(PASSAGE begins)

We can conclude that either KSM shielded the courier’s identity entirely until close to 2007, or he told his interrogators that there was a courier who might be protecting bin Laden early in his detention but they were never able to force him to give the courier’s true name or his location, at least not until three or four years after the waterboarding of KSM ended. That’s either a sign of the rank incompetence of KSM’s interrogators (that is, that they missed the significance of a courier protecting OBL), or a sign he was able to withstand whatever treatment they used with him.

Follow up here. Jane Mayer's thoughts. Brian Beutler focuses on the flaws in the AP story torture apologists latched onto. Meanwhile, Rumsfeld himself has denied that torture played any role in finding bin Laden:

“It is true that some information that came from normal interrogation approaches at Guantanamo did lead to information that was beneficial in this instance. But it was not harsh treatment and it was not waterboarding.”

(PASSAGE ends)
(GIVEN MATERIAL begins)

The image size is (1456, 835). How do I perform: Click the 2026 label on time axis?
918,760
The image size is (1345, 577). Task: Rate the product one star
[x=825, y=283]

(GIVEN MATERIAL ends)

REQUIRED TASKS -
1. Answer these questions using the passage on KSM's interrogation.
(a) How long after the waterboarding of KSM ended might interrogators have learned the courier's name or location?
(b) Whose thoughts does the passage point readers to in its follow-up?
(c) According to Rumsfeld, what kind of approaches at Guantanamo produced the beneficial information?
2. Proceed with the passage on KSM's interrogation, writing on from its final sentence.
The data above was taken from a different source.

PER-TASK ANSWERS -
1.
(a) Three or four years.
(b) Jane Mayer's.
(c) Normal interrogation approaches.

2.
What really broke the case? From the NYT:

Operation Cannonball, a [2005] bureaucratic reshuffling … placed more C.I.A. case officers on the ground in Pakistan and Afghanistan. With more agents in the field, the C.I.A. finally got the courier’s family name. With that, they turned to one of their greatest investigative tools — the National Security Agency began intercepting telephone calls and e-mail messages between the man’s family and anyone inside Pakistan. From there they got his full name. Last July, Pakistani agents working for the C.I.A. spotted him driving his vehicle near Peshawar.

Old-fashioned, painstaking, labor-intensive intelligence work. The American way. We never needed to stoop to bin Laden's standards to get bin Laden. We needed merely to follow our long-tested humane procedures.

(Photo: Newspapers left by visitors grace the fence overlooking the crash site of Flight 93 in Shanksville, Pennsylvania on May 2, 2011 following the announcement that Osama Bin Laden had been killed in Pakistan. Nearly 10 years after September 11, 2001, construction is underway to erect a formal memorial at the crash site.  By Jeff Swensen/Getty Images)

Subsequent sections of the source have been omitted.